A minha amiga tinha andado pelo Porto, a pé, de transportes públicos, de automóvel, e mostrou-se admirada com o estado de conservação da cidade: ‘nas zonas nobres tudo está recuperado ou em recuperação. Claro que há prédios altos e alguns horríveis mais afastados da Baixa. Mas vê-se que procuram estimar e tratar a cidade. Em Lisboa destroem tudo: as vivendas e os prédios da Av. da República, por exemplo, deram lugar a mamarrachos indescritíveis, de gosto muito duvidoso. E o que têm feito na zona das Avenidas Novas? E as lojas fechadas da nossa Baixa Pombalina? E os prédios entaipados?’.
As ruas da Baixa, conhecidas pelas lojas belíssimas e de luxo, são agora locais de venda de objectos de gosto, no mínimo, duvidoso, com lembranças de plástico, a maioria de origem chinesa, como se o artesanato em Portugal não existisse, e há portas e janelas entaipadas para impedir o acesso a toxicodependentes e sem-abrigo.
São Alojamentos Locais porta-sim, porta-não, que nada têm a ver com a cidade e frequentados por gente que se percebe não serem propriamente turistas, mas, talvez, imigrantes ilegais. O que, naturalmente, faz crescer a insegurança. No Porto, podem pôr os olhos na Rua das Flores, onde o AL tem ocupado uma grande parte, sem desfear a zona a quem por ali passeia.

A Lisboa, a belíssima cidade de Lisboa, parece restar somente a sua famosa luz…
Não está em causa o progresso ou a evolução, mas o desrespeito que sucessivos autarcas mostraram pela cidade e pelas as suas características. Nem a propósito, ao passar na Columbano Bordalo Pinheiro, outra zona que era de belas vivendas, verifico que a única que subsistiu está à venda. Ligo para o número de contacto e quem me atende informa que ‘o preço são seis milhões de euros, a casa é para demolir e ali ser contruído um prédio igual aos que estão ao lado’. Como se fosse uma grande informação, acrescenta que a Câmara de Lisboa já aprovou o projecto. E lá se vai a última vivenda da Columbano…
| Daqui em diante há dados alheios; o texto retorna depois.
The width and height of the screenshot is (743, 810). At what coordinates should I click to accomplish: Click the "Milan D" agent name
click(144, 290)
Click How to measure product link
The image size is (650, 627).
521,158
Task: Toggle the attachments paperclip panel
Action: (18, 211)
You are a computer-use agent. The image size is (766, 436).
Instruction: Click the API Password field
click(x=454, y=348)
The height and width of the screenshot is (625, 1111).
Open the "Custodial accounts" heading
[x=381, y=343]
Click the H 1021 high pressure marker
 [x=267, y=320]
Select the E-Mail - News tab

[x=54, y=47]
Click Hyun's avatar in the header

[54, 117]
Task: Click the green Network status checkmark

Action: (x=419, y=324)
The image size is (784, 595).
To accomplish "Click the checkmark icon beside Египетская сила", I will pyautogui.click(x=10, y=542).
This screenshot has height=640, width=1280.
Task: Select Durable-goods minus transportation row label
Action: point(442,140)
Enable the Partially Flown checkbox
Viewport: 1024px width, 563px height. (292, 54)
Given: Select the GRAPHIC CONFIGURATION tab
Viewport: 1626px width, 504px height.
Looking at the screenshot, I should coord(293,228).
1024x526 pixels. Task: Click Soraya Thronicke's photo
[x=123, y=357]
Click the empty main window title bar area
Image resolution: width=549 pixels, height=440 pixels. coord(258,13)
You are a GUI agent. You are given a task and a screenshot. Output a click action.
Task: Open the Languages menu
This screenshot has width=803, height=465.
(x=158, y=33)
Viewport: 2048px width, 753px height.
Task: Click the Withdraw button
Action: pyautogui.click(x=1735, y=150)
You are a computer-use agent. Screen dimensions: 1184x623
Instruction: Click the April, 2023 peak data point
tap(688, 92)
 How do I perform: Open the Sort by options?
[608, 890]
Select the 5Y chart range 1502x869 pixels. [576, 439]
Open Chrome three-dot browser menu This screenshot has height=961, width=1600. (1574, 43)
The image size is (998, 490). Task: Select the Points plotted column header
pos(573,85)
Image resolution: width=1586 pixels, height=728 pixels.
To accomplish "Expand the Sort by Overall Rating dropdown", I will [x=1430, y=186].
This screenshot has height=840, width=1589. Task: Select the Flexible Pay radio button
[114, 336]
Recentemente tive acesso a uma carta enviada à Câmara de Lisboa por um cidadão estrangeiro que vive há alguns anos em Portugal. O casal não veio de um país em guerra ou a fugir de alguma coisa. Simplesmente optou por viver em Lisboa. O signatário da carta e a mulher não escolheram a Lapa ou Cascais para recomeçar, antes compraram casa em Campo de Ourique, um dos bairros mais ‘bairro’ de Lisboa, do qual falam com prazer e orgulho.
‘Adoramos Portugal. As colinas, os parques e florestas, as praias, o clima, o sol, a comida e o vinho, e mais. Mas, mais do que tudo, o povo faz este lugar especial’, escreve aquele cidadão, para acrescentar que a zona onde reside ‘é o melhor e o mais belo sítio da cidade’.
O casal pede atenção para problemas da sua rua: um armazém da Câmara Municipal, ‘totalmente abandonado, cheio de lixo e equipamento muito antigo, e o tecto de metal a cair’. Curiosamente, aquando do tornado em Lisboa que levou parte do telhado do Banco Alimentar, muitos dos pedaços daquele voaram para zona onde reside este casal. E apontam o facto de ‘o armazém parecer ter cabos elétricos e, quando chove, a água entra’.
Por outro lado, anotam as obras intermináveis junto ao Cemitério dos Prazeres e o facto de as ruas e calçadas estarem em péssimo estado, numa zona onde a população residente é, maioritariamente, muito idosa e sujeita a grandes quedas.
Lamentavelmente, o casal fala ainda da falta (imagine-se!) de contentores do lixo, já que, numa zona muito povoada, há somente alguns caixotes do lixo, sem possibilidade sequer de fazer reciclagem.

Mas isto é Lisboa de hoje, com ciclovias de localização dúbia, ruas sem arranjo, estradas perigosas e impraticáveis, casas a cair sem que haja possibilidade de reabilitação por motivos económicos e outros a comprarem-nas para destruírem o nosso património.
O Porto foi considerado o Melhor Destino de Cidade do Mundo 2022 nos World Travel Awards, em Mascate, Omã. Não sei se é um prémio de mérito. Visto o Porto como está, admito que seja. Mas lembro-me de quando se falava assim de Lisboa e como a têm vindo a estragar.
Agora, por favor, não estraguem o Porto!
Em relação à luz de Lisboa, o pouco património natural que resta de atraente, pode ser colocado em perigo se avançar a terceira travessia do tejo, sobre o mar da palha, que vai destruir essa harmonia e os reflexos dourados no Tejo que se reflectem sobre a colina de Alfama.